Any image found in the entries is to be skipped; the rest is returned word for word.

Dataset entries
=====
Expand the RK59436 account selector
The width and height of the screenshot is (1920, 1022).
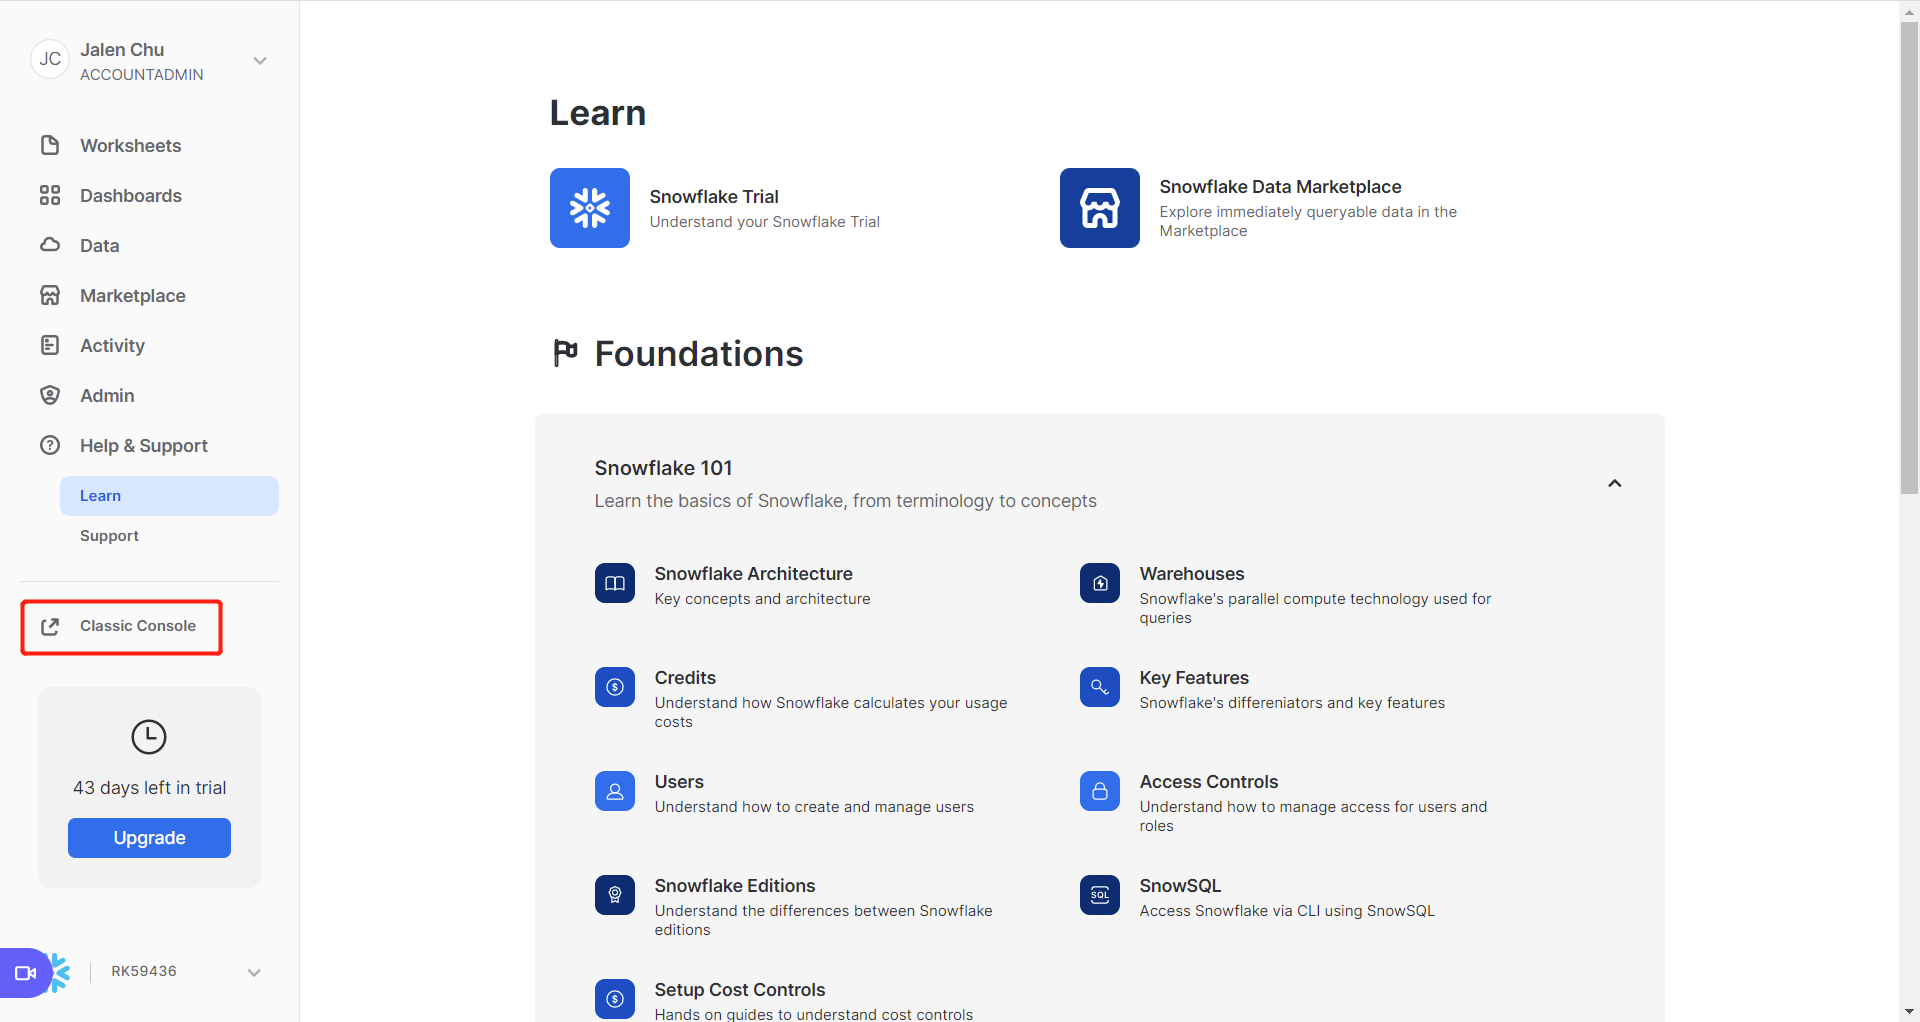click(254, 971)
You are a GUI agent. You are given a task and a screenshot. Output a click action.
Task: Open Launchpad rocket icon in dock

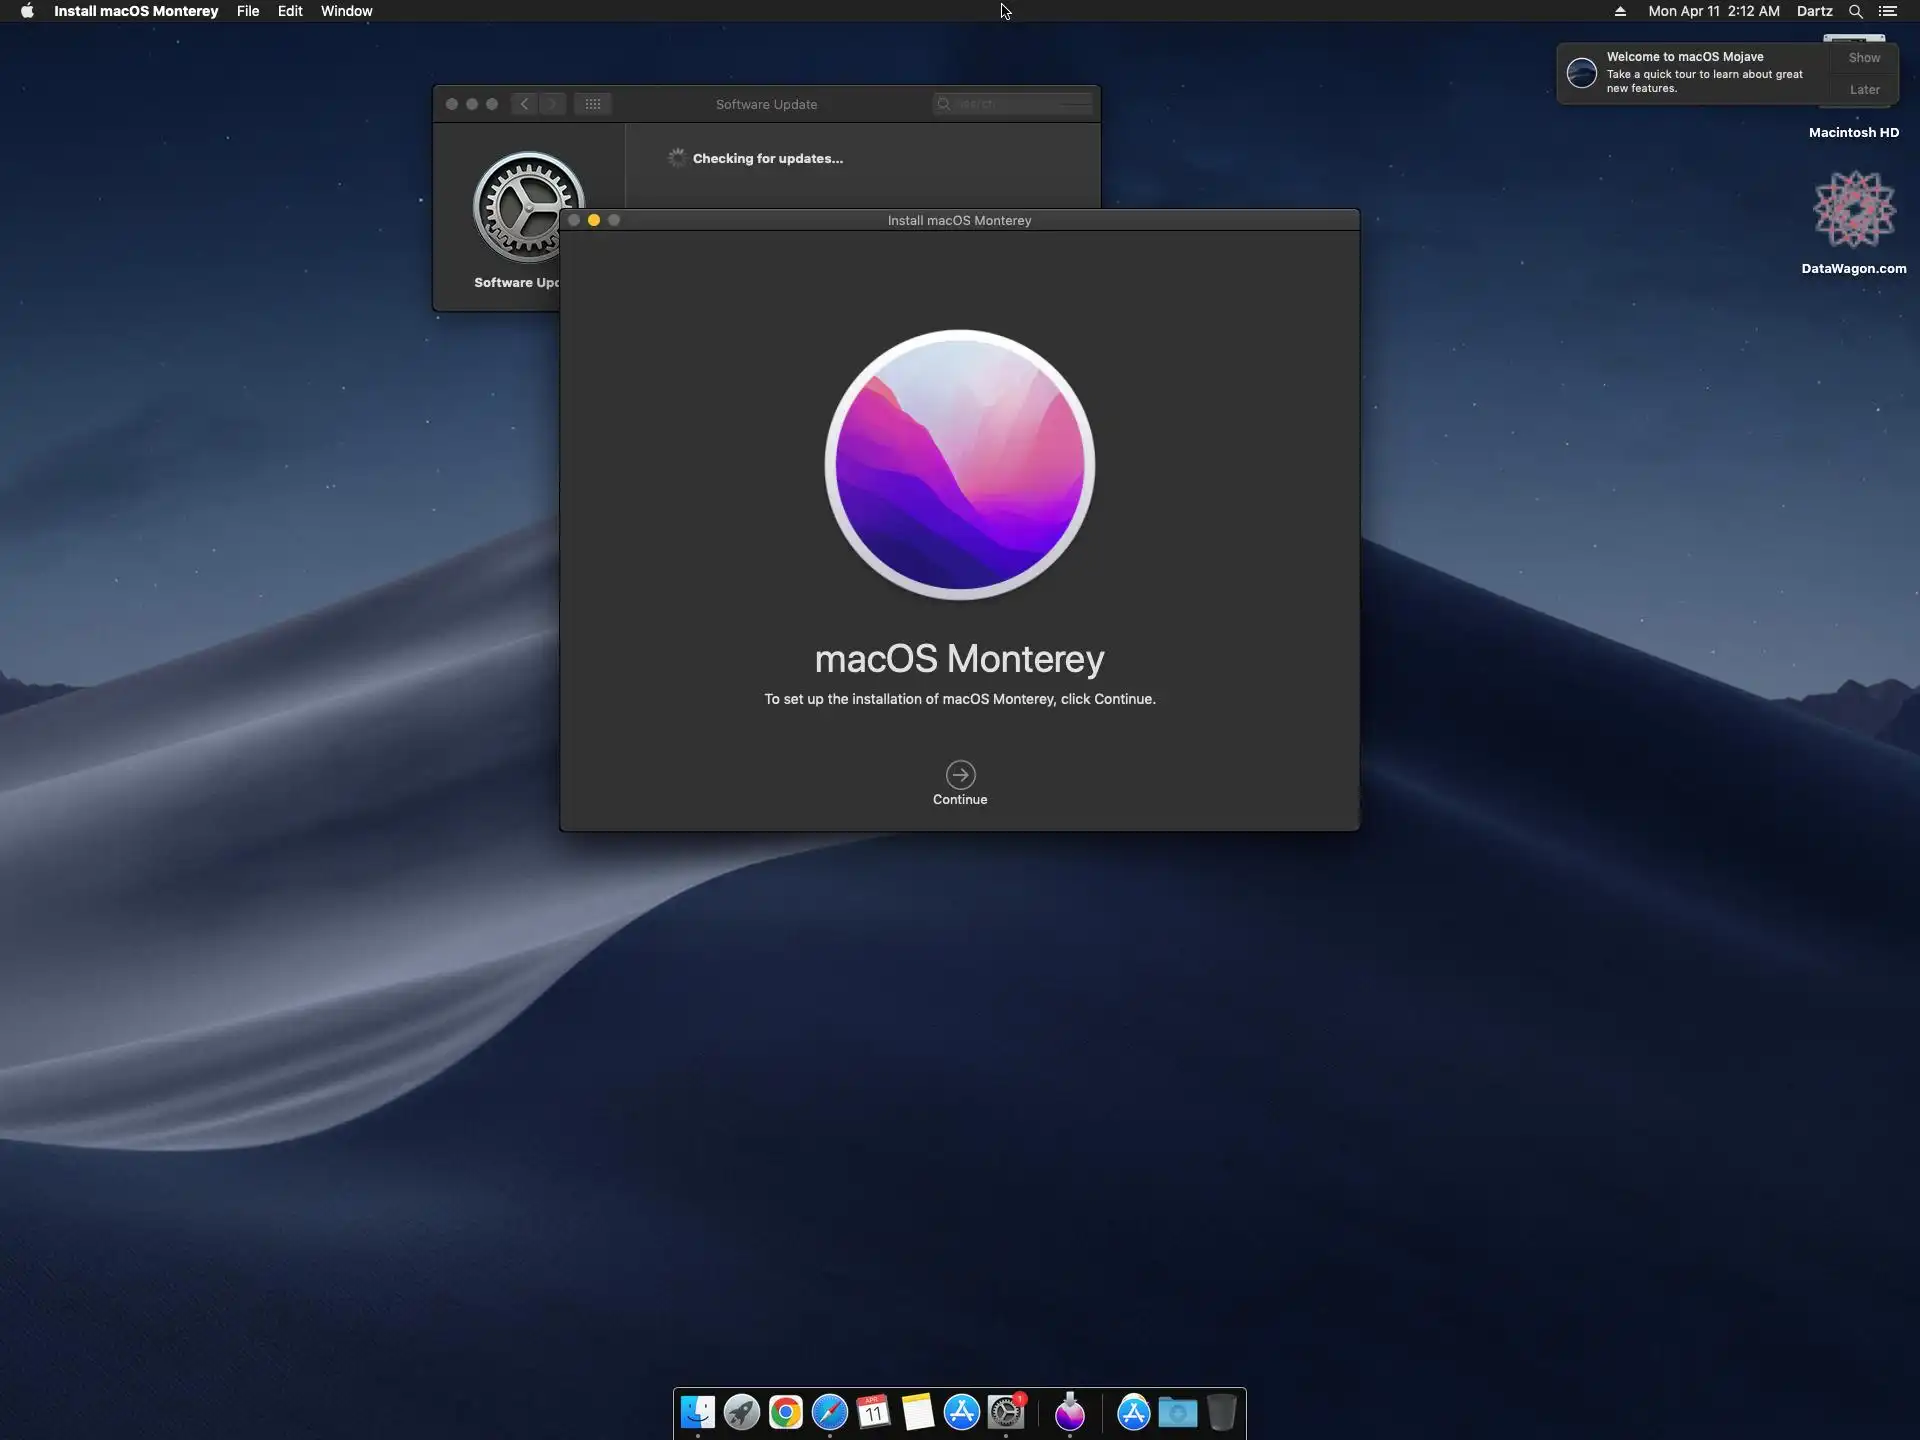pyautogui.click(x=742, y=1412)
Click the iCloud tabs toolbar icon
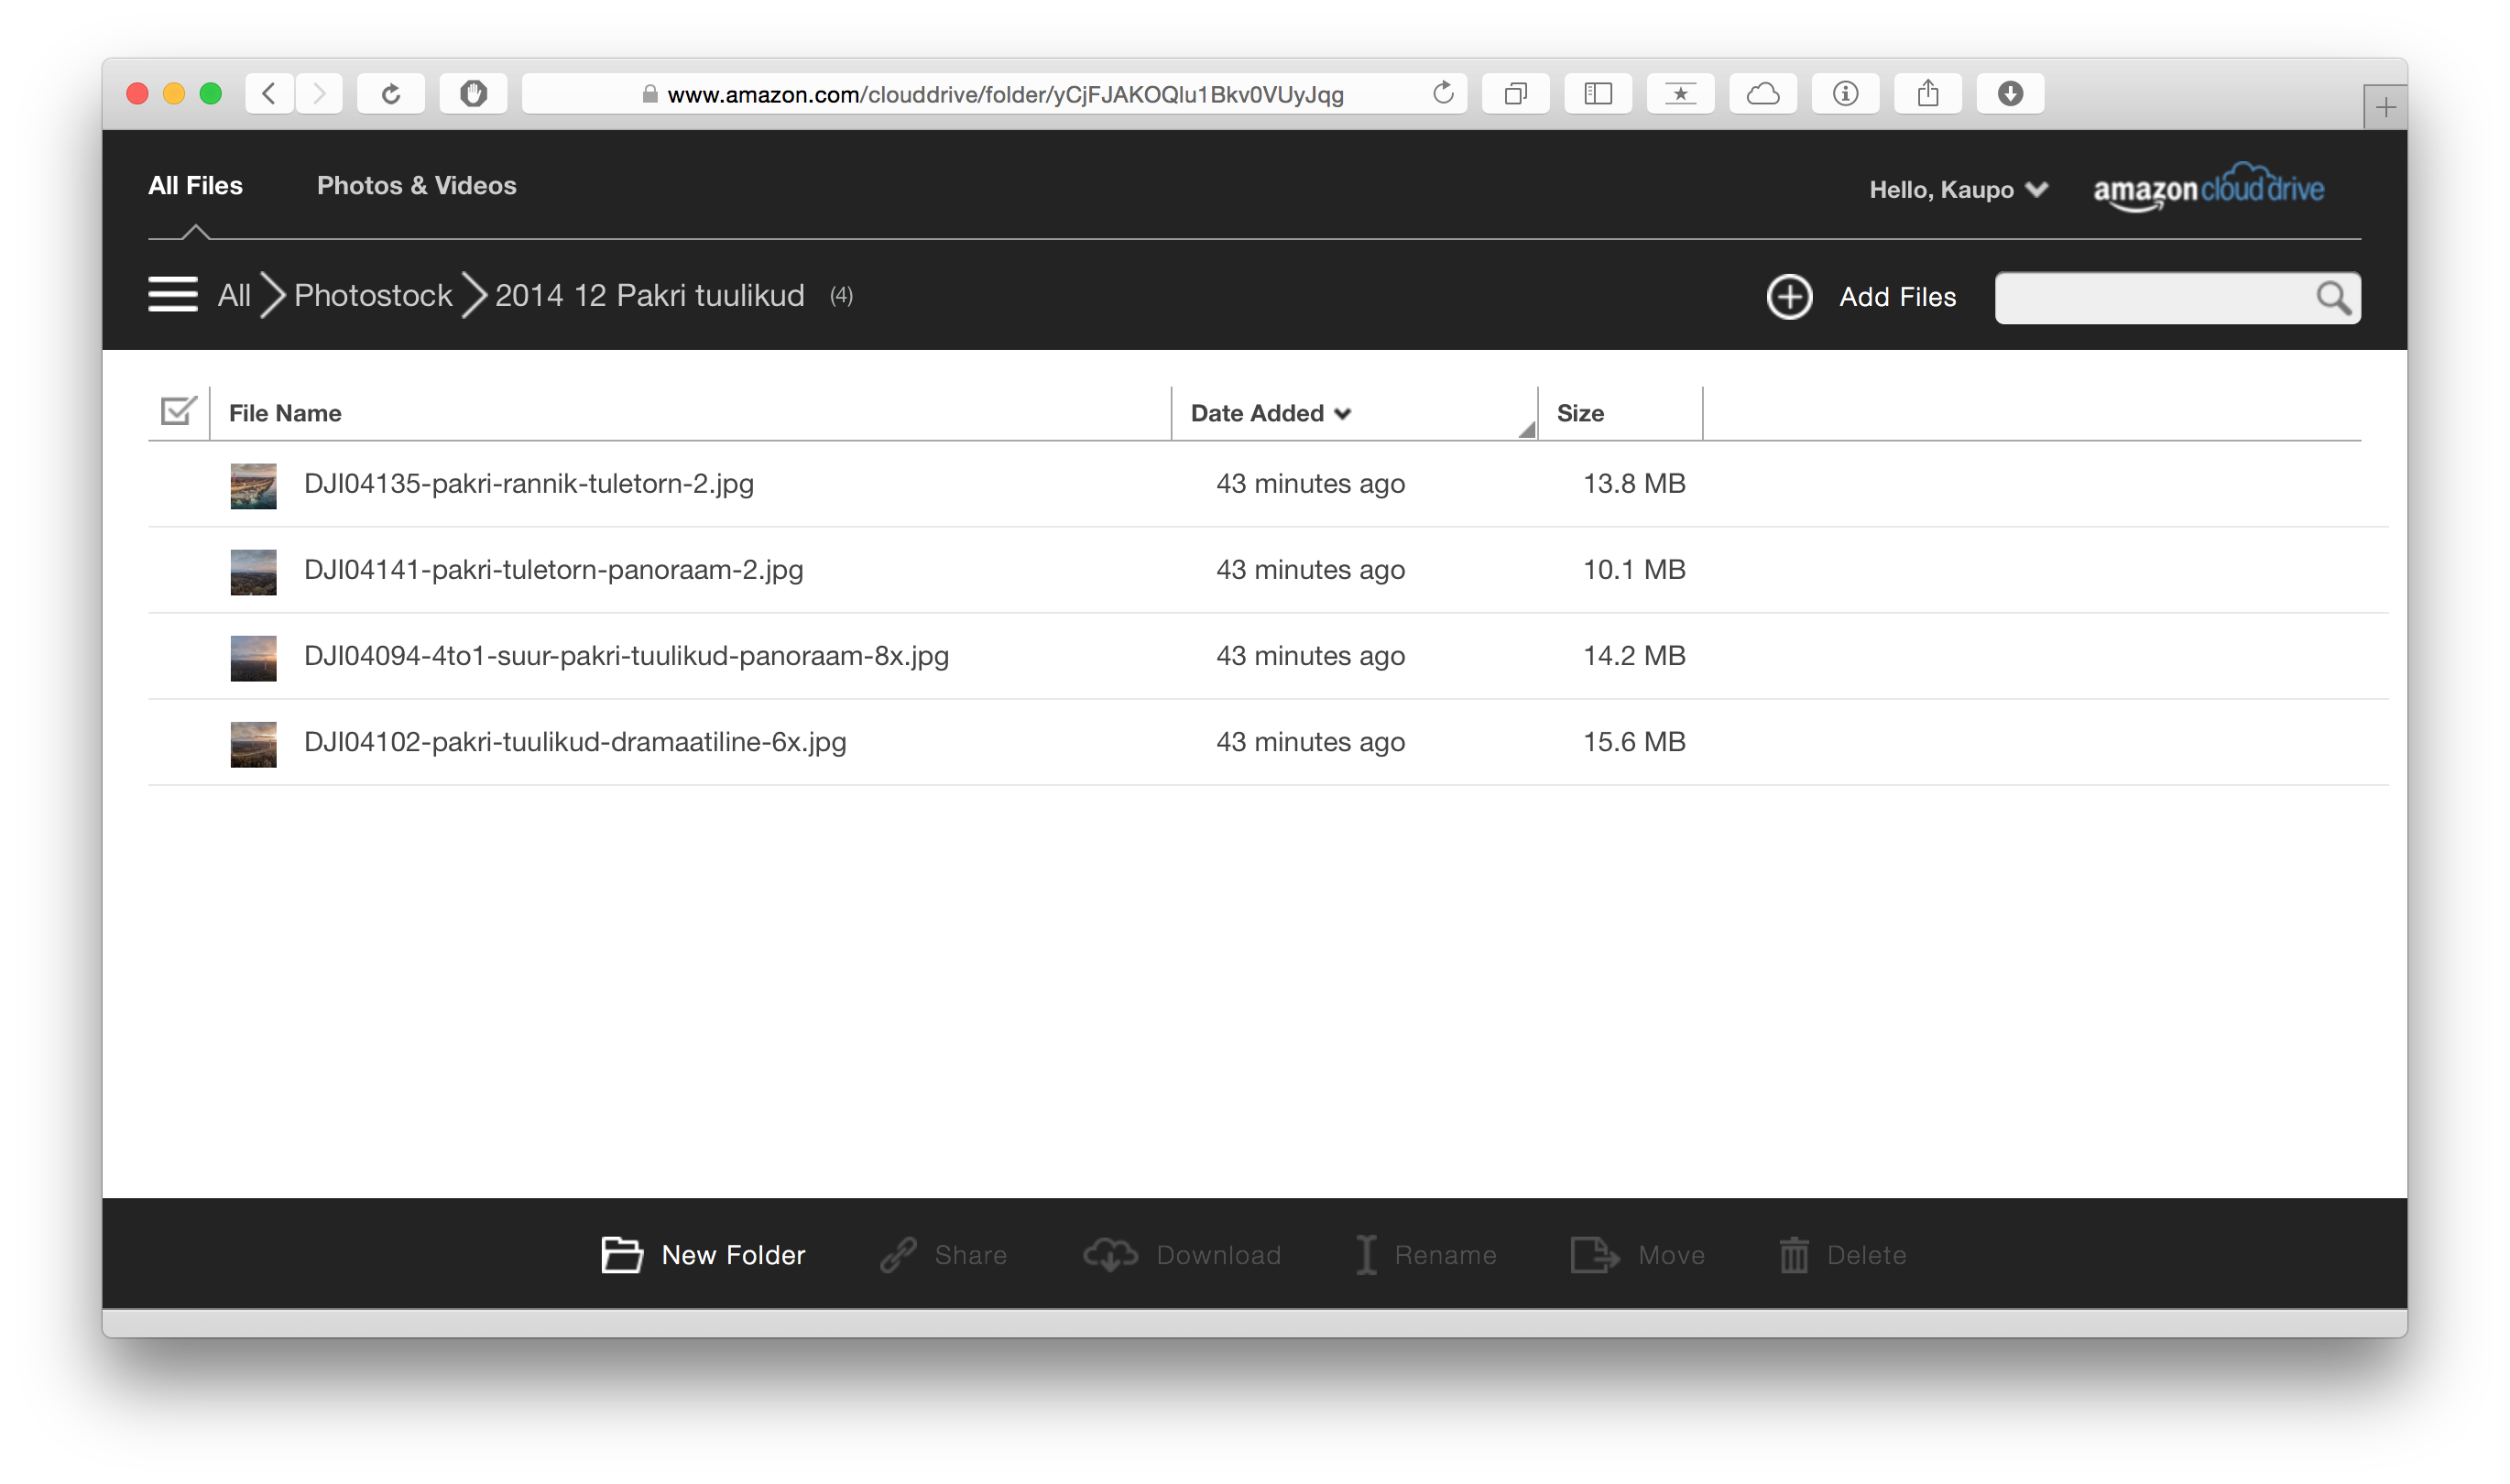The height and width of the screenshot is (1484, 2510). click(1762, 94)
=====
**Exercise solution:**
Expand the RK59436 account selector
The width and height of the screenshot is (1920, 1022).
click(254, 971)
You are a GUI agent. You are given a task and a screenshot. Output a click action.
Task: Open Launchpad rocket icon in dock

pyautogui.click(x=742, y=1412)
Click the iCloud tabs toolbar icon
The height and width of the screenshot is (1484, 2510). click(1762, 94)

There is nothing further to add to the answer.